There's a lot of anger at that point and then he realises that he's being followed. All the time he's being watched and he manages to get hold of the person watching him. The experimentee kills him out of anger, but not before forcing the stalker to reveal the name of the man who is responsible for his misery (Mockenrue) (Infernal Chorus).
Not being able to handle his situation, the central character retreats into his own mind, which is basically what King of Fools explains. Then there's a period of quiet reflection, The Sense in Sanity, where he tries to work out what's happening, followed by a rush back to reality with State of Mine.

On the second disc of the album he comes to realise that he's part of some form of experiment and that he's been kept away for some reason, so he needs to know why that happened (Breathtaker).

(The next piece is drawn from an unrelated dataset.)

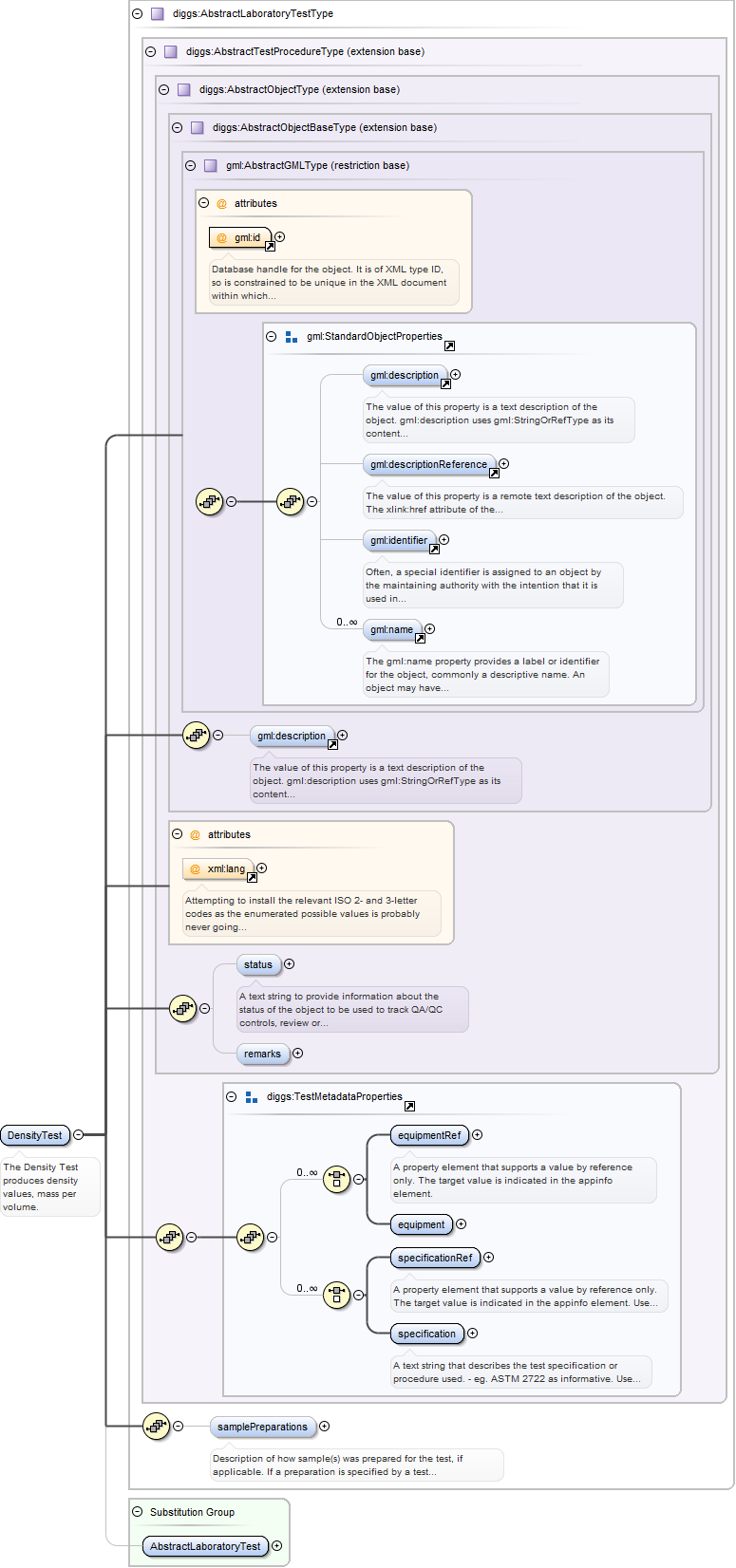This screenshot has width=736, height=1568.
Task: Expand the gml:identifier element
Action: [x=443, y=540]
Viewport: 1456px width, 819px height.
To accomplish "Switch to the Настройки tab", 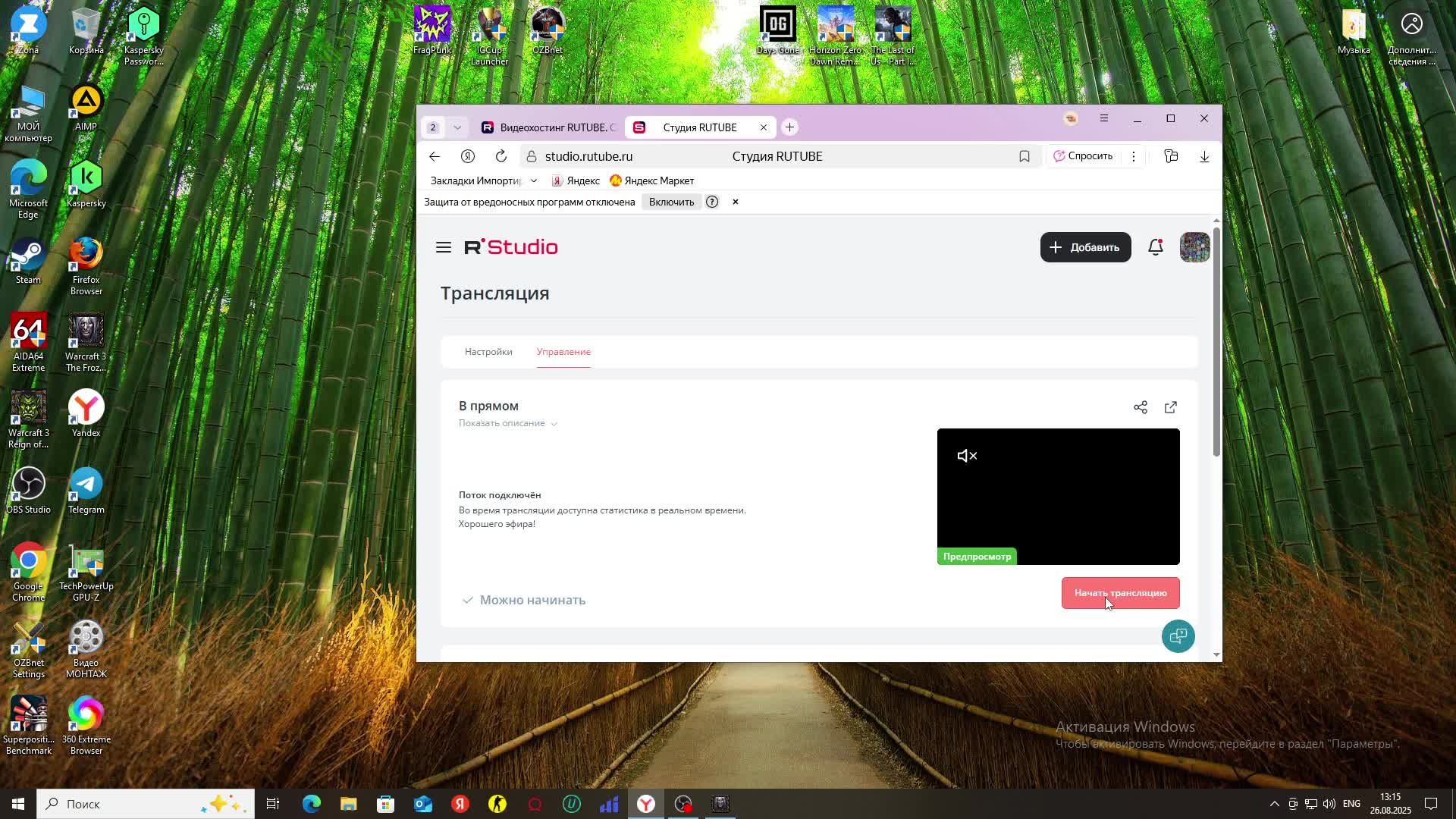I will (x=488, y=352).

At a certain point he takes on a 'disguise' to be able to find out what's behind all of this, and manages to kill more of the agents following him whilst making it look like an accident (Capricorn). Along the way he also realises that life in the outside world is much harder than his earlier, controlled life (Unsolid Ground). As the story moves on, he realises that he's not the only victim of the experiment (Somewhere in Time); there are others who all carry the same mark, the strange symbol which is a recurring theme on the CD sleeve (the square IQ logo which is the tattoo on the arm of the man on the Sleepless Incidental page in the Subterranea notebook).

Mockenrue's victims decide to band together and take revenge (High Waters), but their captors are one step ahead. They herd the experimentees all into an old building and set fire to it in an attempt to destroy the experiment's evidence (The Narrow Margin). In a dramatic confrontation, the main character meets the person responsible for locking him away. In the final scene, the central character is the only survivor and he, in a different sense, resigns himself to going back into the same isolation where he started, making the album's story go full circle. The album starts with him being on his own and not knowing why he's there or what's going on and ends with him at peace with himself because he's experienced, himself, so many terrible things and he wants to be alone again. So he returns to a place of isolation, which isn't specified.

==Track listing==

All music by IQ, all lyrics by Peter Nicholls.

===Disc 1===

| No. | Title | Length |
|---|---|---|
| 1. | "Overture" | 4:38 |
| 2. | "Provider" | 1:36 |
| 3. | "Subterranea" | 5:53 |
| 4. | "Sleepless Incidental" | 6:23 |
| 5. | "Failsafe" | 8:57 |
| 6. | "Speak My Name" | 3:35 |
| 7. | "Tunnel Vision" | 7:24 |
| 8. | "Infernal Chorus" | 5:10 |
| 9. | "King of Fools" | 2:02 |
| 10. | "The Sense in Sanity" | 4:48 |
| 11. | "State of Mine" | 1:59 |

===Disc 2===

| No. | Title | Length |
|---|---|---|
| 1. | "Laid Low" | 1:29 |
| 2. | "Breathtaker" | 6:04 |
| 3. | "Capricorn" | 5:16 |
| 4. | "The Other Side" | 2:22 |
| 5. | "Unsolid Ground" | 5:04 |
| 6. | "Somewhere in Time" | 7:11 |
| 7. | "High Waters" | 2:43 |
| 8. | "The Narrow Margin" | 20:00 |

==Personnel==
- Peter Nicholls – lead and backing vocals
- Mike Holmes – guitar and guitar synth
- John Jowitt – bass guitar and backing vocals
- Martin Orford – keyboards and backing vocals
- Paul Cook – drums and percussion

==Adaptations==
A film adaptation of the album was produced by the American film company Birdman Films and released in the United States in 2016.